EXERCISE DETAILS - Return each of the following rows verbatim, keeping their wording, punctuation and order unchanged.

* * * * * * * * *

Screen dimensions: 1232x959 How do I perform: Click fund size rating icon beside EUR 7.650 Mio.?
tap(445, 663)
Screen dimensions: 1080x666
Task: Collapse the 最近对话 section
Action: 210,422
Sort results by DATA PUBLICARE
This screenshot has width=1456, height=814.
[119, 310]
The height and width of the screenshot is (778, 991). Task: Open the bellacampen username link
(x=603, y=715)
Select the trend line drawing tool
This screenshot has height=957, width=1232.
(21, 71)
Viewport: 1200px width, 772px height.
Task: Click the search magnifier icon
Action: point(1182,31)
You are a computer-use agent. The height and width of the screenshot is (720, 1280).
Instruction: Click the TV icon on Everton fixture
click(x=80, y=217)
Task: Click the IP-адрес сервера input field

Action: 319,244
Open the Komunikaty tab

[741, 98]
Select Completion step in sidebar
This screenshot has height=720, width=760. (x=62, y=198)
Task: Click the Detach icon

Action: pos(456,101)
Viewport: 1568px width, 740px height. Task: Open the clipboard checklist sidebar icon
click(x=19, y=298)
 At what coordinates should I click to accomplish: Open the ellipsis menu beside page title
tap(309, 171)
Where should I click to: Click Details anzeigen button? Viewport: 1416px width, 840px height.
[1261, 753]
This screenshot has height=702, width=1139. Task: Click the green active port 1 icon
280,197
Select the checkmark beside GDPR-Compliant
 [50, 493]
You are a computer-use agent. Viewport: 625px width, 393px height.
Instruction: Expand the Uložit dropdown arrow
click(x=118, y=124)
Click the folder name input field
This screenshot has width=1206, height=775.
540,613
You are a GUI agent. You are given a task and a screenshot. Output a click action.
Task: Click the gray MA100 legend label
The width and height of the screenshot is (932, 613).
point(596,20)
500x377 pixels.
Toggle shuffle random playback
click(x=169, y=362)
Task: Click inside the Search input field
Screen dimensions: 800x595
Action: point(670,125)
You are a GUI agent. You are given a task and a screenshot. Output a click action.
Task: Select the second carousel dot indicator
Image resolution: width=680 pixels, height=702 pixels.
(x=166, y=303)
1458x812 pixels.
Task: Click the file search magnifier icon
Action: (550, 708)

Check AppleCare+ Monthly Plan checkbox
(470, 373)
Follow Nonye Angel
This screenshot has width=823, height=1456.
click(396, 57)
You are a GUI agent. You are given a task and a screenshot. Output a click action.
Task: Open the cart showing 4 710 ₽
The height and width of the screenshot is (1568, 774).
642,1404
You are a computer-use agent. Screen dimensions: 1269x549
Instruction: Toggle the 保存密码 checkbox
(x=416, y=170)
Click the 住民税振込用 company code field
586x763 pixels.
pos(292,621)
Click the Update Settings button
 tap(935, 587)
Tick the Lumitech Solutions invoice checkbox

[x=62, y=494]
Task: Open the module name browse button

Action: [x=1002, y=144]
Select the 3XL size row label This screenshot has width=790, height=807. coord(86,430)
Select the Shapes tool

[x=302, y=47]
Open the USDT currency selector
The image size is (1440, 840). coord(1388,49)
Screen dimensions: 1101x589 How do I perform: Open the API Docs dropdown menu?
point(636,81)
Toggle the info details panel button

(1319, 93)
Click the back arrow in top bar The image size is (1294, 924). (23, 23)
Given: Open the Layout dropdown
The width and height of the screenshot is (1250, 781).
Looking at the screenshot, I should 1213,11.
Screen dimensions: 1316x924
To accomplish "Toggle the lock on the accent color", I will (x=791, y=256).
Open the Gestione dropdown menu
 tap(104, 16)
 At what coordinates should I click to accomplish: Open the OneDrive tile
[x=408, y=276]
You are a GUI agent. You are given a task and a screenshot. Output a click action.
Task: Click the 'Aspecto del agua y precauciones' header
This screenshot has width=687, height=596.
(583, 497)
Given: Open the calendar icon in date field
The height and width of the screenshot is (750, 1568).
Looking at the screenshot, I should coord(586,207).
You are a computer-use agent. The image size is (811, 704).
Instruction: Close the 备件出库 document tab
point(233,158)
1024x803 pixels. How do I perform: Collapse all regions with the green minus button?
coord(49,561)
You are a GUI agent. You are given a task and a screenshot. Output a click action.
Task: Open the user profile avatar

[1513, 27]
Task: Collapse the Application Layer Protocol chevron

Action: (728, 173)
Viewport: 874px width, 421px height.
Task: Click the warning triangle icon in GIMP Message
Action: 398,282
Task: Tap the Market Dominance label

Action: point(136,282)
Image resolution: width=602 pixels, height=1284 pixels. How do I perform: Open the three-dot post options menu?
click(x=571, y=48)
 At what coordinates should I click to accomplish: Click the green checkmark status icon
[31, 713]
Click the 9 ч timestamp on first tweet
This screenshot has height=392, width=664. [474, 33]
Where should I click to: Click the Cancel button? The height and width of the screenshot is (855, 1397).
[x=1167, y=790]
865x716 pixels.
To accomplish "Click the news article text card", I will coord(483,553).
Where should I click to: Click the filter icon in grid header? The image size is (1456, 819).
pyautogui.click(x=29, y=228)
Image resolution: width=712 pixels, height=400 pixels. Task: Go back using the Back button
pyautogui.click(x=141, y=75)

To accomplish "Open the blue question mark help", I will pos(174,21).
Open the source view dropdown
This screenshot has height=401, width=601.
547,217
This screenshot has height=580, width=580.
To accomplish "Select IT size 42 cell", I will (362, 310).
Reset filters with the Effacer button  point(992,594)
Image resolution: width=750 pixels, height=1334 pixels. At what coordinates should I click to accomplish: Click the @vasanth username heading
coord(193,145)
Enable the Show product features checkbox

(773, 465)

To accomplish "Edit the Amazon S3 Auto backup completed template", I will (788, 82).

* * * * * * * * *

FULL RESPONSE -
Screen dimensions: 1232x959 How do I perform: Click fund size rating icon beside EUR 7.650 Mio.?
tap(445, 663)
Screen dimensions: 1080x666
Task: Collapse the 最近对话 section
Action: 210,422
Sort results by DATA PUBLICARE
This screenshot has width=1456, height=814.
[119, 310]
The height and width of the screenshot is (778, 991). Task: Open the bellacampen username link
(x=603, y=715)
Select the trend line drawing tool
This screenshot has height=957, width=1232.
(21, 71)
Viewport: 1200px width, 772px height.
Task: Click the search magnifier icon
Action: point(1182,31)
You are a computer-use agent. The height and width of the screenshot is (720, 1280).
Instruction: Click the TV icon on Everton fixture
click(x=80, y=217)
Task: Click the IP-адрес сервера input field

Action: 319,244
Open the Komunikaty tab

[741, 98]
Select Completion step in sidebar
This screenshot has height=720, width=760. (x=62, y=198)
Task: Click the Detach icon

Action: pos(456,101)
Viewport: 1568px width, 740px height. Task: Open the clipboard checklist sidebar icon
click(x=19, y=298)
 At what coordinates should I click to accomplish: Open the ellipsis menu beside page title
tap(309, 171)
Where should I click to: Click Details anzeigen button? Viewport: 1416px width, 840px height.
[1261, 753]
This screenshot has height=702, width=1139. Task: Click the green active port 1 icon
280,197
Select the checkmark beside GDPR-Compliant
 [50, 493]
You are a computer-use agent. Viewport: 625px width, 393px height.
Instruction: Expand the Uložit dropdown arrow
click(x=118, y=124)
Click the folder name input field
This screenshot has width=1206, height=775.
540,613
You are a GUI agent. You are given a task and a screenshot. Output a click action.
Task: Click the gray MA100 legend label
The width and height of the screenshot is (932, 613).
point(596,20)
500x377 pixels.
Toggle shuffle random playback
click(x=169, y=362)
Task: Click inside the Search input field
Screen dimensions: 800x595
Action: point(670,125)
You are a GUI agent. You are given a task and a screenshot. Output a click action.
Task: Select the second carousel dot indicator
Image resolution: width=680 pixels, height=702 pixels.
(x=166, y=303)
1458x812 pixels.
Task: Click the file search magnifier icon
Action: (550, 708)

Check AppleCare+ Monthly Plan checkbox
(470, 373)
Follow Nonye Angel
This screenshot has width=823, height=1456.
click(396, 57)
You are a GUI agent. You are given a task and a screenshot. Output a click action.
Task: Open the cart showing 4 710 ₽
The height and width of the screenshot is (1568, 774).
642,1404
You are a computer-use agent. Screen dimensions: 1269x549
Instruction: Toggle the 保存密码 checkbox
(x=416, y=170)
Click the 住民税振込用 company code field
586x763 pixels.
pos(292,621)
Click the Update Settings button
 tap(935, 587)
Tick the Lumitech Solutions invoice checkbox

[x=62, y=494]
Task: Open the module name browse button

Action: [x=1002, y=144]
Select the 3XL size row label This screenshot has width=790, height=807. coord(86,430)
Select the Shapes tool

[x=302, y=47]
Open the USDT currency selector
The image size is (1440, 840). coord(1388,49)
Screen dimensions: 1101x589 How do I perform: Open the API Docs dropdown menu?
point(636,81)
Toggle the info details panel button

(1319, 93)
Click the back arrow in top bar The image size is (1294, 924). (23, 23)
Given: Open the Layout dropdown
The width and height of the screenshot is (1250, 781).
Looking at the screenshot, I should 1213,11.
Screen dimensions: 1316x924
To accomplish "Toggle the lock on the accent color", I will (x=791, y=256).
Open the Gestione dropdown menu
 tap(104, 16)
 At what coordinates should I click to accomplish: Open the OneDrive tile
[x=408, y=276]
You are a GUI agent. You are given a task and a screenshot. Output a click action.
Task: Click the 'Aspecto del agua y precauciones' header
This screenshot has width=687, height=596.
(583, 497)
Given: Open the calendar icon in date field
The height and width of the screenshot is (750, 1568).
Looking at the screenshot, I should coord(586,207).
You are a computer-use agent. The image size is (811, 704).
Instruction: Close the 备件出库 document tab
point(233,158)
1024x803 pixels. How do I perform: Collapse all regions with the green minus button?
coord(49,561)
You are a GUI agent. You are given a task and a screenshot. Output a click action.
Task: Open the user profile avatar

[1513, 27]
Task: Collapse the Application Layer Protocol chevron

Action: (728, 173)
Viewport: 874px width, 421px height.
Task: Click the warning triangle icon in GIMP Message
Action: 398,282
Task: Tap the Market Dominance label

Action: point(136,282)
Image resolution: width=602 pixels, height=1284 pixels. How do I perform: Open the three-dot post options menu?
click(x=571, y=48)
 At what coordinates should I click to accomplish: Click the green checkmark status icon
[31, 713]
Click the 9 ч timestamp on first tweet
This screenshot has height=392, width=664. [474, 33]
Where should I click to: Click the Cancel button? The height and width of the screenshot is (855, 1397).
[x=1167, y=790]
865x716 pixels.
To accomplish "Click the news article text card", I will coord(483,553).
Where should I click to: Click the filter icon in grid header? The image size is (1456, 819).
pyautogui.click(x=29, y=228)
Image resolution: width=712 pixels, height=400 pixels. Task: Go back using the Back button
pyautogui.click(x=141, y=75)

To accomplish "Open the blue question mark help", I will pos(174,21).
Open the source view dropdown
This screenshot has height=401, width=601.
547,217
This screenshot has height=580, width=580.
To accomplish "Select IT size 42 cell", I will (362, 310).
Reset filters with the Effacer button  point(992,594)
Image resolution: width=750 pixels, height=1334 pixels. At what coordinates should I click to accomplish: Click the @vasanth username heading
coord(193,145)
Enable the Show product features checkbox

(773, 465)

To accomplish "Edit the Amazon S3 Auto backup completed template", I will (788, 82).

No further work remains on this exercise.